- _Passage given_
*****

For more than a year, as Marchal searched for his daughter, he confronted a justice system whose arrogance and insensitivity seemed rivalled only by its incompetence. And for the past six months, thanks in large part to his efforts, Belgium has reeled from what has appeared to be an endless succession of revelations about savageries committed at the various homes of Marc Dutroux, a convicted child molester and multiple rapist who was out on parole.

The police finally arrested the 40-year-old unemployed electrician on August 13, a year after An Marchal vanished. Spliced into video cassettes of Laurel and Hardy and Tom and Jerry at Dutroux's maison horreur in Marcinelle, a suburb of gritty, industrial Charleroi, they found footage of hard-core paedophile pornography. In a basement bunker, they found two girls alive - Sabine Dardenne, 13, who disappeared on 28 May, and Laetitia Delhez, 14, abducted on 9 August.

On 17 August, at Dutroux's principal home in Sars-la-Buissiere, outside Charleroi, the police discovered the buried remains of more of his victims - Julie Lejeune and Melissa Russo, both 8, who were kidnapped in June 1995. On 3 September in the backyard of a Dutroux associate, Bernard Weinstein, the police found the bodies of An Marchal and her best friend, Eefje Lambrecks. All had been raped; two died from starvation.

But it was not the sheer horror of Dutroux's crimes that transformed the shock and sorrow over these revelations into a fury that sent more than 300,000 Belgians into the streets of Brussels in protest last October. Nor was it just the accumulating evidence that Dutroux's atrocities were known to the police even as they were being committed, or the disturbing indications that their investigations may have been impeded by officials at the highest levels of government - though these played a major part. What above all outraged Belgians was the apparent intention of the authorities to blame police incompetence for the entire affair and to ignore the overwhelming public insistence on a full inquiry.

It all came to a boil in mid-October when the authorities removed the prosecutor of the case, Jean-Marc Connerotte - who had achieved heroic stature for ending the Dutroux rampage - on what many Belgians saw as trumped-up charges. The ensuing outcry shook the nation to its foundations and still threatens to topple a government that most Belgians now dismiss as hopelessly corrupt, unresponsive and untrustworthy.

Since September, when police investigators recovered the skeletal remains of his daughter, Marchal has led a movement to reform the political and legal system he holds responsible for the deaths of An and the other three girls. In response to the public furore, the government hastily appointed a commission of parliamentarians to investigate charges of police negligence. Currently, the Dutroux commission widely known as the "investigation of the investigation" - is trying to determine why the police were unable, or unwilling, to break a criminal network that they had been aware of since at least 1993.

While the commission's full report is not due until spring, many disturbing aspects of the case appear to be beyond dispute. Most prominent, it is "nearly a certainty", according to the head of the commission, Marc Verwilghen, that the lives of the four known Dutroux victims could have been saved had the police acted properly. Verwilghen wondered publicly whether the police investigators were "incompetent, unwilling, or were they prevented from doing their job?" adding: "Was it because they did not know how to solve it? Was it because they did not want to, or, was it because they were not allowed to? None of these options is excluded."

*****

- _Material provided_
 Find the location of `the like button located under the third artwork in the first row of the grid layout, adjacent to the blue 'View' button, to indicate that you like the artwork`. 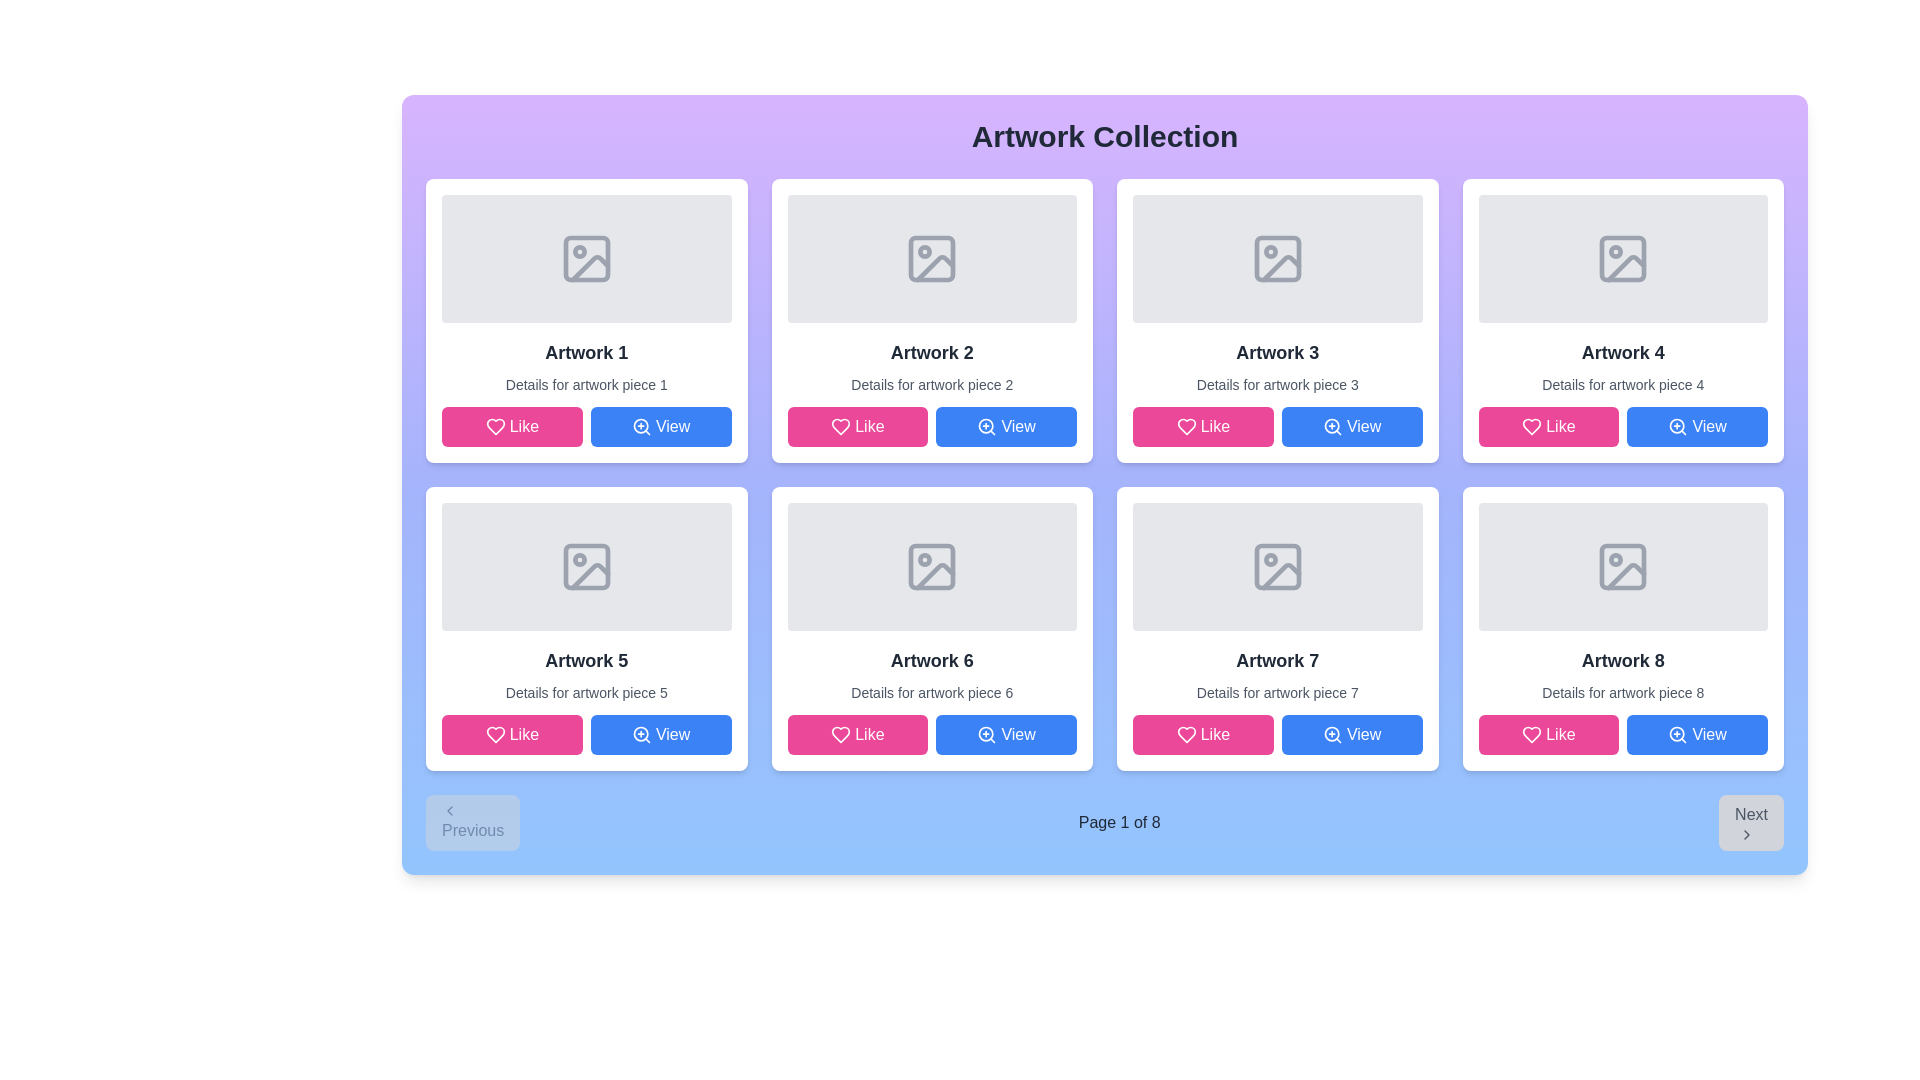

*****

- _Goals_
**a.** Write out the passage on the Dutroux case, starting at "But it was not" and ending at "a full inquiry.".
**b.** List every date in the passage on the Dutroux case that is given as a specific day and month.

- _Solutions in order_
**a.**
But it was not the sheer horror of Dutroux's crimes that transformed the shock and sorrow over these revelations into a fury that sent more than 300,000 Belgians into the streets of Brussels in protest last October. Nor was it just the accumulating evidence that Dutroux's atrocities were known to the police even as they were being committed, or the disturbing indications that their investigations may have been impeded by officials at the highest levels of government - though these played a major part. What above all outraged Belgians was the apparent intention of the authorities to blame police incompetence for the entire affair and to ignore the overwhelming public insistence on a full inquiry.

**b.**
August 13
28 May
9 August
17 August
3 September